CodePudding user response:

When you need to do it multiple times, it's cleaner/easier to define your own function for converting your date format to epoch time.

printf '%s\t%s\n' \
    '2013-04-26 12:38:33'     '2013-04-27 12:38:33.757' \
    '2019-06-07 17:46:02.543' '2019-06-27 22:46:02.543' \
    '2013-02-06 12:38:33'     '2013-02-18 22:50:50' |

awk -F '\t' '

    function epoch(str,    i) {
        gsub(/[-:]/," ",str)
        return mktime(str) ((i = index(str,".")) ? substr(str,i) : "")
    }

    { print int((epoch($2) - epoch($1)) / 86400) }
1
20
12

notes:

  • mktime doesn't support floating point precision so I re-append the sub-zero part.
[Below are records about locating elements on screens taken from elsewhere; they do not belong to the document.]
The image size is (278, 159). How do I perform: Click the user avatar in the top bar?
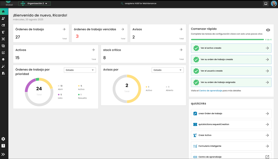[274, 4]
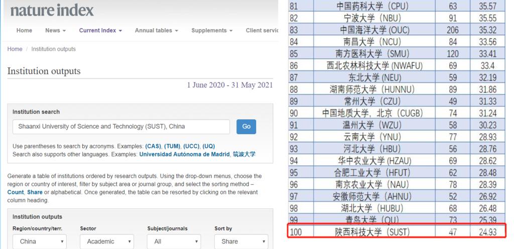Screen dimensions: 514x249
Task: Click the (CAS) acronym example link
Action: coord(153,146)
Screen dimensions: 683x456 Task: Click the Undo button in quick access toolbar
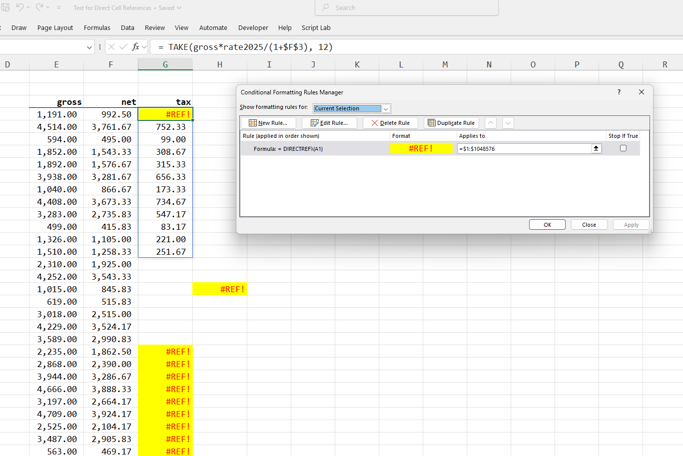pos(19,7)
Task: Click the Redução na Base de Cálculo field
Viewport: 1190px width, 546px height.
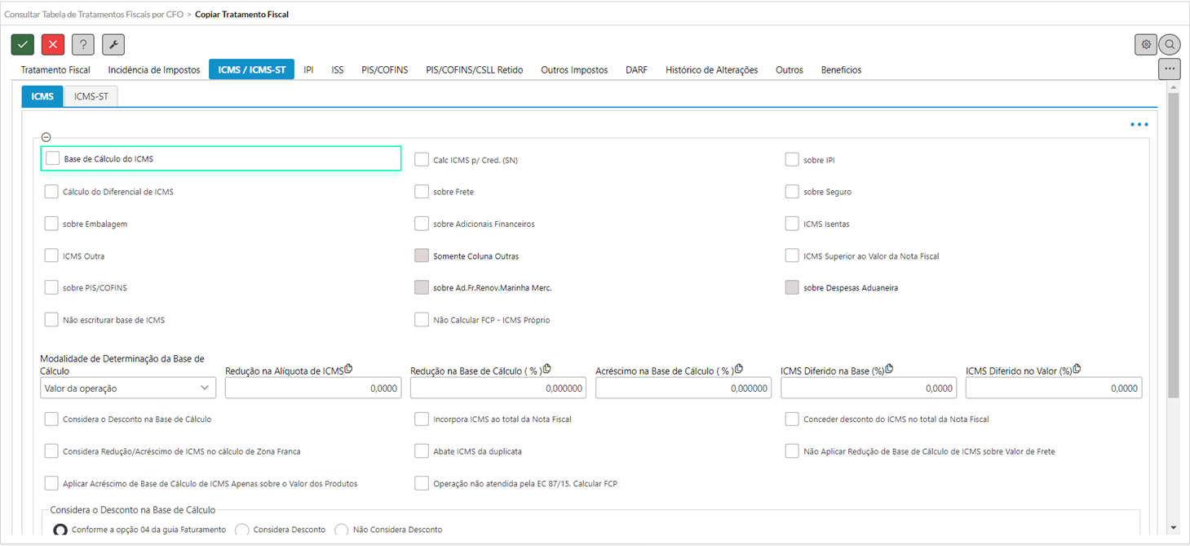Action: pyautogui.click(x=498, y=388)
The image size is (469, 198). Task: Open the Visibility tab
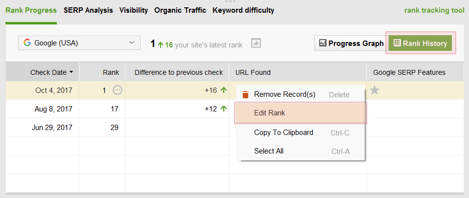click(x=134, y=10)
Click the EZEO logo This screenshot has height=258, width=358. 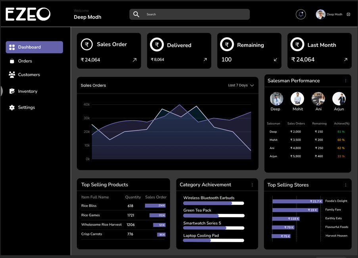[x=28, y=14]
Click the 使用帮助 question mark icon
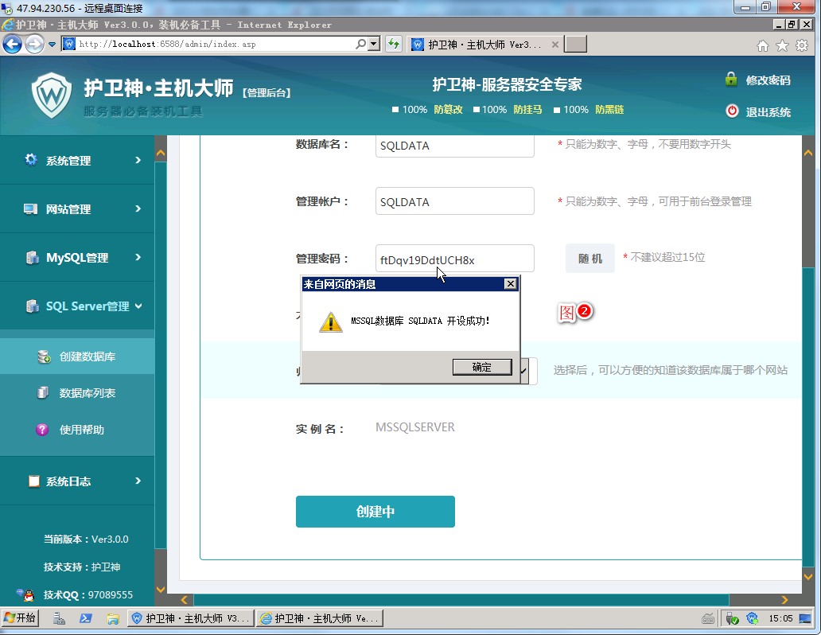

  • print int(float) truncates the sub-zero part of float; if your prefer a rounded output then use printf "%d%s", float, ORS

Merry Christmas!

CodePudding user response:

I'm guessing you mean a .csv file (comma-separated value)? I would use R to do this. If you install R (it is a free as in beer download), you should get the Rscript command with it, then you can can use the as.Date() method and do this from the command line or a script

Rscript -e 'as.Date("2013-04-27 12:38:33.757") - as.Date("2013-04-26 12:38:33")'
Time difference of 1 days

Dealing with dates and time differences is devilishly complicated.